§ To do:
- a) Retype the passage on India's intelligence agencies, everything from "Infighting Among Intelligence" down to "well as experts.".
- b) In the passage on India's intelligence agencies, which agency is India's external spy agency?
- c) Proceed with the passage on India's intelligence agencies from the point where it stops.

§ Study text:

Ajai Sahni, executive director of the Institute for Conflict Management in New Delhi, said there had been “aggression from the new government in its statements and its posturing on terrorism.
“There is no sign of a dramatic transformation in its approach, and until we get that, then the best you can hope for is for the same people to do a little better.”
Infighting Among Intelligence Groups
Like many countries, India has several intelligence and investigation agencies.
The Intelligence Bureau is the domestic unit and the Research and Analysis Wing is an external spy agency. The military runs its own intelligence wing and so do paramilitary organizations like the Border Security Force.
Infighting continues to hinder India’s ability to prevent attacks and agencies are often reluctant to share information, according to intelligence officials at these organizations as well as experts.

§ Stored data:
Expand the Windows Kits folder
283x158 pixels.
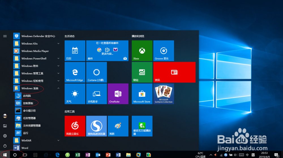[x=58, y=44]
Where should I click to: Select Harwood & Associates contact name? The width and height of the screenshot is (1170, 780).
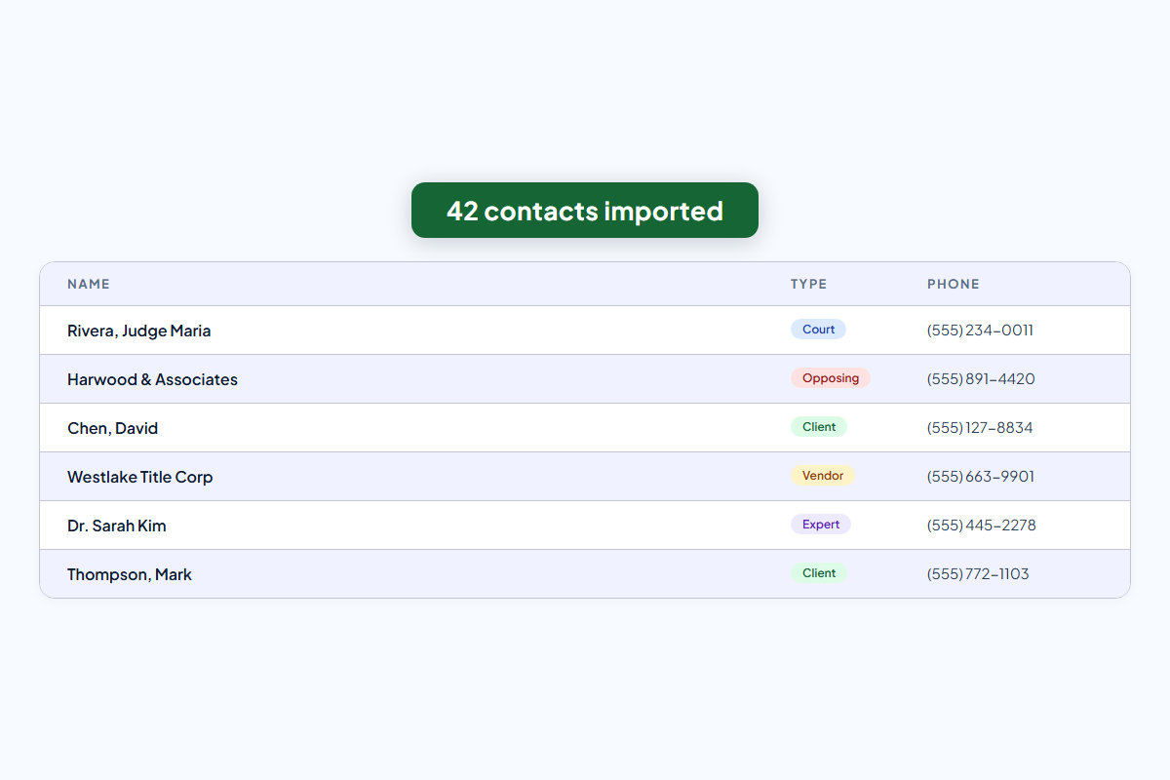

§ Responses to the exercise:
- a)
Infighting Among Intelligence Groups
Like many countries, India has several intelligence and investigation agencies.
The Intelligence Bureau is the domestic unit and the Research and Analysis Wing is an external spy agency. The military runs its own intelligence wing and so do paramilitary organizations like the Border Security Force.
Infighting continues to hinder India’s ability to prevent attacks and agencies are often reluctant to share information, according to intelligence officials at these organizations as well as experts.

- b) The Research and Analysis Wing.

- c)
“The Indian intelligence services have long been plagued by stove piping and failure to share information,” said Bruce Riedel, a former senior CIA expert on South Asia who has advised President Barack Obama on policy in the region.
“Modi’s new national security adviser, Ajit Doval, a long-time intelligence professional, will have the job of making the services perform at a higher level.”
The NIA was supposed to be complemented by a National Counter Terrorism Centre that would sit above other agencies and sift through what they provided, as well as a national intelligence database accessible by other agencies.
But the plan has been stalled by opposition from Indian states concerned about giving up powers to central government.
India’s constitution makes law and order primarily a state issue, and NIA officers say part of the problem is that they need help in intelligence gathering from local police, who are typically poorly trained and ill-equipped.
At present, when Indian police arrest suspects there is no way to check if they are wanted, a problem that has led to embarrassing blunders.
Police arrested Yasin Bhatkal, accused of orchestrating a series of deadly bomb blasts, as one of the co-founders of the militant Indian Mujahideen group.
Bhatkal spent months in a West Bengal jail for handling forged currency before he was released four years ago because police were unaware he was on the NIA’s most wanted list.
He was finally re-captured in a hideout on India’s border with Nepal last year.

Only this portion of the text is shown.